CMl responds to new forbearance scheme

Lenders' actions, supported by debt advice, help develop affordable repayment plans for borrowers committed to getting through short term financial difficulties.

Repossession is a last resort. Lenders already show significant forbearance to borrowers facing temporary difficulties, to enable them to keep their homes where this is possible. This core principle is already underpinned by regulatory rules and industry guidance. Today's scheme is a helpful additional tool - although the CML does not expect that the guarantee will be triggered in many cases, as the scheme is aimed at borrowers who expect to be able to resolve their difficulties and resume full mortgage payments within a year or two.

Some lenders have confirmed their participation in the home-owner mortgage support scheme (HMS) under which the government will provide a guarantee in some circumstances against part of the risk of future loss that lenders face by allowing borrowers to under-pay on their mortgages for a temporary period. Other lenders have concluded that, while they support the principle of reasonable forbearance, they would prefer to help their borrowers outside the scheme and without calling on government financial support.

CML sees HMS as simply one means to an end. What matters is how lenders are working with their borrowers through periods of difficulty where they believe these can be resolved, not whether they are using HMS in itself.

CML director general Michael Coogan commented: "Lenders are working strenuously to keep borrowers in their homes where they have a good prospect of being able to get back on track and sustain their home-ownership in the long term. The government is helping, through changes to Income Support for Mortgage Interest, the mortgage rescue scheme, and now the home-owner mortgage support scheme.

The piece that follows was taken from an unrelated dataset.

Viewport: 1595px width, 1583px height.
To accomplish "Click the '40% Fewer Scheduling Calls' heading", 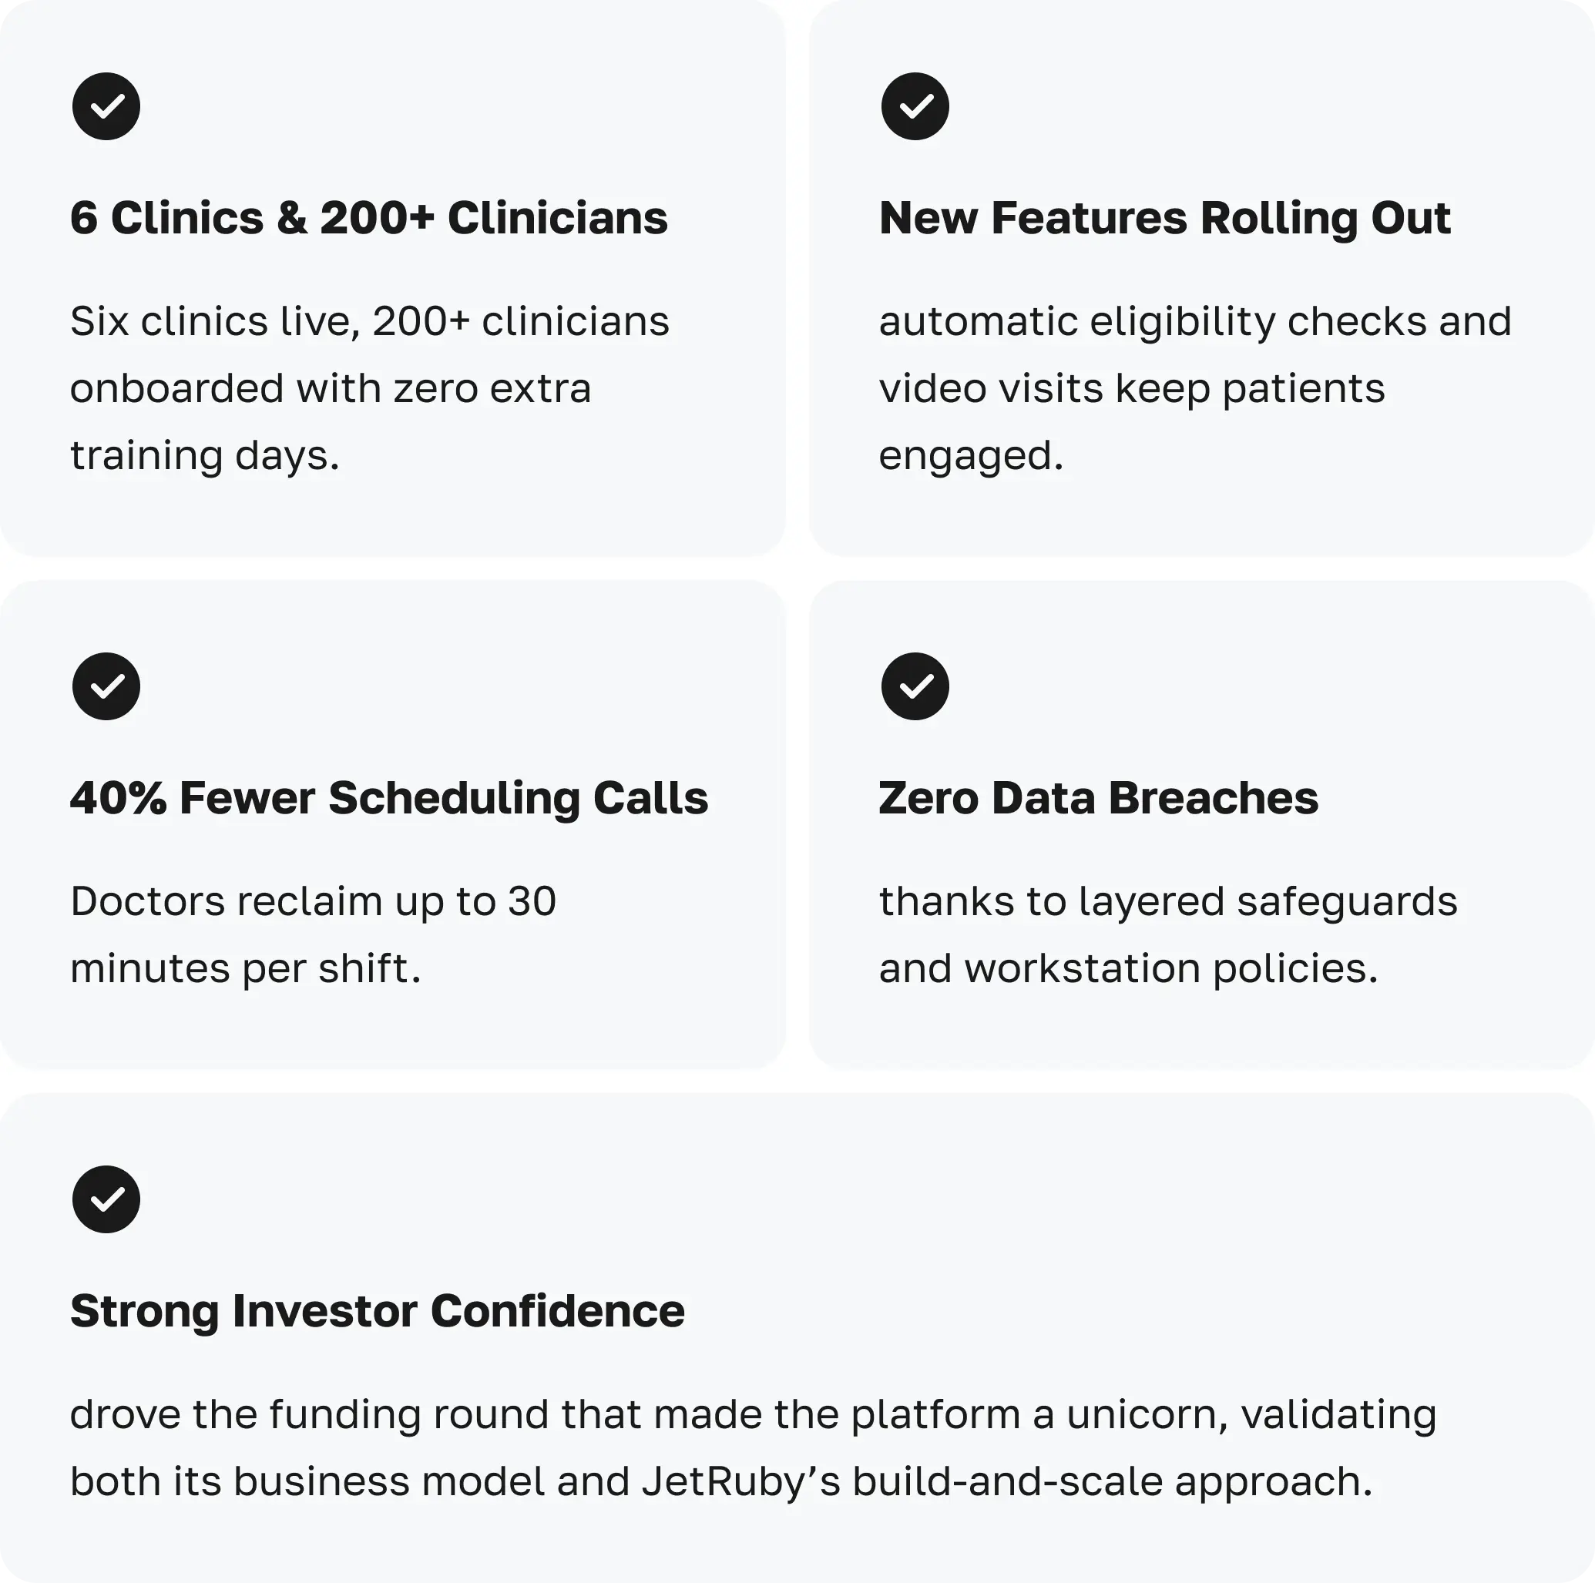I will (389, 798).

"Lenders fully recognise their responsibility to keep people in their homes where repossession can be avoided. The fact that some lenders are utilising the new scheme and others are not indicates simply a difference in their approach to forbearance, not in their commitment to it."

“It is likely to be some months before it will be possible to assess the impact of the various industry and government measures. The CML expects to be able to update its forecasts on arrears and repossessions, taking into account these measures as well as the prospects for employment and the wider economy, over the summer. Current forecasts are for 75,000 repossessions this year and 500,000 mortgages in arrears of three months or more at the end of the year.”